How to Properly Defer JavaScript in WordPress

Render-blocking JavaScript is one of the most common performance issues flagged by PageSpeed Insights and Core Web Vitals. When a browser encounters a script tag, it stops rendering the page until that script is downloaded and executed. Deferring scripts tells the browser to continue rendering while downloading scripts in the background.

defer vs async: Know the Difference

Both attributes load scripts without blocking rendering, but they behave differently:

  • defer — Downloads in parallel, executes after HTML parsing is complete, maintains execution order
  • async — Downloads in parallel, executes immediately when ready, no guaranteed order

For most WordPress scripts, defer is the safer choice because plugins often depend on execution order (jQuery first, then dependent scripts).

Adding defer in WordPress (The Right Way)

Since WordPress 6.3, you can use the built-in wp_script_add_data() approach or the script_loader_tag filter:

add_filter( 'script_loader_tag', function( $tag, $handle, $src ) {
    // Don't defer admin scripts or scripts already deferred
    if ( is_admin() ) return $tag;
    if ( strpos( $tag, 'defer' ) !== false ) return $tag;

    // Skip jQuery core — many scripts depend on it being available immediately
    if ( $handle === 'jquery-core' ) return $tag;

    return str_replace( ' src=', ' defer src=', $tag );
}, 10, 3 );

Scripts You Should NOT Defer

  • jQuery — Too many plugins use inline jQuery.
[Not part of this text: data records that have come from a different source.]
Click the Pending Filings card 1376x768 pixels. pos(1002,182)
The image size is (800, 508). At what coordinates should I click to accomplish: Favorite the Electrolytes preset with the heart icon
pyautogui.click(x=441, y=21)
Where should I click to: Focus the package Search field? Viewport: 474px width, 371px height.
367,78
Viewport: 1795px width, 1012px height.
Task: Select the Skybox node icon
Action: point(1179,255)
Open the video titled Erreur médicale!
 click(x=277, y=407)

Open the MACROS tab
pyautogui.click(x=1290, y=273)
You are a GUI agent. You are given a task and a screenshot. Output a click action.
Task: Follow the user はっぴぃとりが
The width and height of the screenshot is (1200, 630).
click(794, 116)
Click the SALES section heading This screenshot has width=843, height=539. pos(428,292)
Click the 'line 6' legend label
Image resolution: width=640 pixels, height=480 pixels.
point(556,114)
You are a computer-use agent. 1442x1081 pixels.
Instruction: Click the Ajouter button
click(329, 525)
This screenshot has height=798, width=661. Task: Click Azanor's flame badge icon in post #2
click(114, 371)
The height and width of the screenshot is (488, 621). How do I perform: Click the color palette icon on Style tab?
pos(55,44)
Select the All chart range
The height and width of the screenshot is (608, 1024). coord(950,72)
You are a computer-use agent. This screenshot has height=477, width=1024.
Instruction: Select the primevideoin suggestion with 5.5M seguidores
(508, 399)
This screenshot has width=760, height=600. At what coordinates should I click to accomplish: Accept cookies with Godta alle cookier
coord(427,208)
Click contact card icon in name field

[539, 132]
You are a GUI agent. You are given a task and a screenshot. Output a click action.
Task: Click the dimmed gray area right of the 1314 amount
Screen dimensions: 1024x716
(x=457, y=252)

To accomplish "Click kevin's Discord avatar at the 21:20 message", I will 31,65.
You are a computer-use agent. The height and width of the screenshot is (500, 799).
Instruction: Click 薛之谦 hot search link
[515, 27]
Deferring it breaks everything.
  • Analytics/tracking scripts — These should load async, not defer, to capture early page events
  • Above-the-fold interactive elements — Sliders, navigation menus that need JS immediately
  • Scripts with document.write() — Deferred scripts cannot use document.write

Testing After Deferring

After adding defer, test thoroughly:

  1. Check your browser console for JavaScript errors
  2. Test all interactive elements — forms, sliders, menus, popups
  3. Test on mobile — touch events can behave differently
  4. Run PageSpeed Insights to confirm the improvement

If you want a safer approach, WP Multitool includes a Frontend Tweaks module that defers JavaScript, removes emoji scripts, disables XML-RPC, and cleans up wp_head output — with one-click toggles and automatic rollback if something breaks.

The Performance Impact

Properly deferring render-blocking scripts typically improves Largest Contentful Paint (LCP) by 0.5-2 seconds and can push your Total Blocking Time (TBT) well under the 200ms threshold. Combined with critical CSS inlining, it is one of the highest-impact optimizations you can make.